Built for the vendor, not for you
Most enterprise software is shaped by the vendor's roadmap and their need to sell the same product to a thousand different customers. The result is a configurable everything-machine where no single path is fast, because every path has to be possible.
Your staff don't need every path. They need their five, and they need them to take three clicks instead of eleven.
What we changed building an education ERP
When we rebuilt an admissions and academics suite, we didn't start with the data model. We started with a stopwatch:
- Mapped the real journeys. The twelve things the office actually does every day, in order, by hand.
- Counted the clicks. Then deleted the ones that existed only because the old system needed them.

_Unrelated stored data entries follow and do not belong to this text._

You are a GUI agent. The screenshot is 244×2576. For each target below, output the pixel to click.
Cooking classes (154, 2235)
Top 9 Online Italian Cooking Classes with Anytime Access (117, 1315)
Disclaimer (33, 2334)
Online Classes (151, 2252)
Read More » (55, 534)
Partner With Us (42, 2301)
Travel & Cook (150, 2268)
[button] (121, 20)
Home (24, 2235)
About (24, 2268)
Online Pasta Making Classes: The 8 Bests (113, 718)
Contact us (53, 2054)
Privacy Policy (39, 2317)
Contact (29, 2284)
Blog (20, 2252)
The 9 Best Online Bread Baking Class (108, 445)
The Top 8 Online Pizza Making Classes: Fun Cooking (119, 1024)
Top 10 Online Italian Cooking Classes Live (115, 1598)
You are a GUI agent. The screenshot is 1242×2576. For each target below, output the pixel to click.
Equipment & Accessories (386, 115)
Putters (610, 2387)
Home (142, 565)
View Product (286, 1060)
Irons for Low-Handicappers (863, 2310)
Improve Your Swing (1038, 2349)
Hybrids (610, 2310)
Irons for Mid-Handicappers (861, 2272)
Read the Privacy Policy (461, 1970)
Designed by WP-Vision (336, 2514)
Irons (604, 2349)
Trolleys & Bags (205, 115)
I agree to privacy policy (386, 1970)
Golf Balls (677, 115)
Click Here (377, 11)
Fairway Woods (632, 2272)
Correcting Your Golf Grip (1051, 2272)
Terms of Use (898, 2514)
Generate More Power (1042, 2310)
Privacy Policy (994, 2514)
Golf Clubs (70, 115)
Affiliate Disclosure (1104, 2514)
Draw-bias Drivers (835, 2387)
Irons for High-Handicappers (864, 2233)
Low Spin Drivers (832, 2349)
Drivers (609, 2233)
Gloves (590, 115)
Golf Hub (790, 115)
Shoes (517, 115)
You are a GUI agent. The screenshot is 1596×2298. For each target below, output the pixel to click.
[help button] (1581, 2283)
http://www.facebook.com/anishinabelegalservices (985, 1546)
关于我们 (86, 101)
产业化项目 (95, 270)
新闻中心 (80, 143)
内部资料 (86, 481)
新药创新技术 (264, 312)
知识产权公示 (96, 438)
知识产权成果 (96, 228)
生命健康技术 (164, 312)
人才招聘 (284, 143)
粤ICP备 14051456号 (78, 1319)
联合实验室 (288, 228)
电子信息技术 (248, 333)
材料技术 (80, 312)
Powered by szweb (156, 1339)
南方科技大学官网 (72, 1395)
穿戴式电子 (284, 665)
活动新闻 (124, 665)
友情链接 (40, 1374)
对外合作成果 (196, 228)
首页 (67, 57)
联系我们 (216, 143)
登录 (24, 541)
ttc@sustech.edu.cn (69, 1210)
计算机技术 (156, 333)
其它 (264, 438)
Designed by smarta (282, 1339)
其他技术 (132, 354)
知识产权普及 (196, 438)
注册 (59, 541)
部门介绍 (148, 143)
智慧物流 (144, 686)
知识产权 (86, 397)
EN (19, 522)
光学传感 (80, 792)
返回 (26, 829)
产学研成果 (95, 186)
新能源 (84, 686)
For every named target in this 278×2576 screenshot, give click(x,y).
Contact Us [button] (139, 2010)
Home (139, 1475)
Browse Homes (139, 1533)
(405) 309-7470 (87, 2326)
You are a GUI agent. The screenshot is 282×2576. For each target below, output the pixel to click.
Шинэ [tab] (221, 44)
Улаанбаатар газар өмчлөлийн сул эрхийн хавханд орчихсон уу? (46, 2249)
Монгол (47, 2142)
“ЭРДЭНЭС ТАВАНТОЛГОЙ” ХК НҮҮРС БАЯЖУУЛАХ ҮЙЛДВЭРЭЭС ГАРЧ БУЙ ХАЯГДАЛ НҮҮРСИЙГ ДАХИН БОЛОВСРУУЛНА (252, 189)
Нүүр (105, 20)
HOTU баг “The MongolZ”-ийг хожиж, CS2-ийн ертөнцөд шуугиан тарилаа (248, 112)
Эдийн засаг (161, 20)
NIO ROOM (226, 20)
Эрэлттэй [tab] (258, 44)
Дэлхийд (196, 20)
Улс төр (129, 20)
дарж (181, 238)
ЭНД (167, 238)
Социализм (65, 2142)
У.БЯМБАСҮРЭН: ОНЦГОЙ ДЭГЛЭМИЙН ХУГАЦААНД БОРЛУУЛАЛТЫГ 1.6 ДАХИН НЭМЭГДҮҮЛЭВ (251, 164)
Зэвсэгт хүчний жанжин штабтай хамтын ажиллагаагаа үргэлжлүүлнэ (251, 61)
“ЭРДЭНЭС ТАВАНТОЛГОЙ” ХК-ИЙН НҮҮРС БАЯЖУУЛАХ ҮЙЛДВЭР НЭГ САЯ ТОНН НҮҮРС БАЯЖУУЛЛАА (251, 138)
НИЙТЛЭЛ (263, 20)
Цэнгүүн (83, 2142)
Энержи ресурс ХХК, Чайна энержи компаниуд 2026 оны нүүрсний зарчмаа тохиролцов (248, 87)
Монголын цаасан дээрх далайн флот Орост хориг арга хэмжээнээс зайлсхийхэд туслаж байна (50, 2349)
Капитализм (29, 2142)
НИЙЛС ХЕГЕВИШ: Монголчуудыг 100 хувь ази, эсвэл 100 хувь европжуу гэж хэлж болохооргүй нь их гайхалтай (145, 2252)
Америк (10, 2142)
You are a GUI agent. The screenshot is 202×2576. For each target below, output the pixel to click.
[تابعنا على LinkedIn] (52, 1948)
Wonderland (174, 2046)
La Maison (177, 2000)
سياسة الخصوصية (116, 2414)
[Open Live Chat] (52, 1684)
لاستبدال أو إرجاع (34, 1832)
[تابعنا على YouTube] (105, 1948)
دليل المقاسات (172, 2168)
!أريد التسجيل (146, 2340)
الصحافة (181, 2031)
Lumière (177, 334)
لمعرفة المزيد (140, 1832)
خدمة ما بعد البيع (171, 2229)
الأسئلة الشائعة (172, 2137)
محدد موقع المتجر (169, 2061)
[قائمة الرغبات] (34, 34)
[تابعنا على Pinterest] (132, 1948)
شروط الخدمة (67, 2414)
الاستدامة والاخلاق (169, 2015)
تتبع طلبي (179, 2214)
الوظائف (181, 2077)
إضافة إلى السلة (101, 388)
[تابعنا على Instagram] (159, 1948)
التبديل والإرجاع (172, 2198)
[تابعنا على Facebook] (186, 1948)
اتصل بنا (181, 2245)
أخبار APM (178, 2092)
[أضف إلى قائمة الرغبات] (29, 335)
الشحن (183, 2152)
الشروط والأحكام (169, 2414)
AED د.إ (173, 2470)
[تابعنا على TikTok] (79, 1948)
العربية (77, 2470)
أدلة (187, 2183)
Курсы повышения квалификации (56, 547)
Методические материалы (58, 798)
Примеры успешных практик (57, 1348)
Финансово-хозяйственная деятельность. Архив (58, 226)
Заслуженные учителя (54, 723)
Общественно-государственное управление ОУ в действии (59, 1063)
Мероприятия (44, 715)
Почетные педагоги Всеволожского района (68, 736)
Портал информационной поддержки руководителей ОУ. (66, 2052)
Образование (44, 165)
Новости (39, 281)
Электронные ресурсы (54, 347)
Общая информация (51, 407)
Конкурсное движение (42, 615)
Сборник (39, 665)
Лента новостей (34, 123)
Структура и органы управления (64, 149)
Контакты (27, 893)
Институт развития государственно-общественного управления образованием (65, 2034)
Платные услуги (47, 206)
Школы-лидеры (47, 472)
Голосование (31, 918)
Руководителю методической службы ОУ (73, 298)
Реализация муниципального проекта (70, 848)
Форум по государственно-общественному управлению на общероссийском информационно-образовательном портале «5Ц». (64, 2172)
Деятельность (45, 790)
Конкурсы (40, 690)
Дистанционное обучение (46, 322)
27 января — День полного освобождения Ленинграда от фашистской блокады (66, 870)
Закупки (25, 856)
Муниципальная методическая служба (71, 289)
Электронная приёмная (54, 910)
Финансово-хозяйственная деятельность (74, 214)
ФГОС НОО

- Moved work to the edges. Pre-computed what we could, so the screen the user opens already knows what they're about to ask.
The result
The same task that took three days now takes an afternoon, not because the servers got faster, but because the software stopped getting in the way. Staff went from tolerating the system to relying on it.
Fast software isn't a benchmark. It's the feeling that the tool is on your side.
Performance, in the end, is a design decision. Build for the workflow that actually happens, and "slow" stops being a complaint you hear.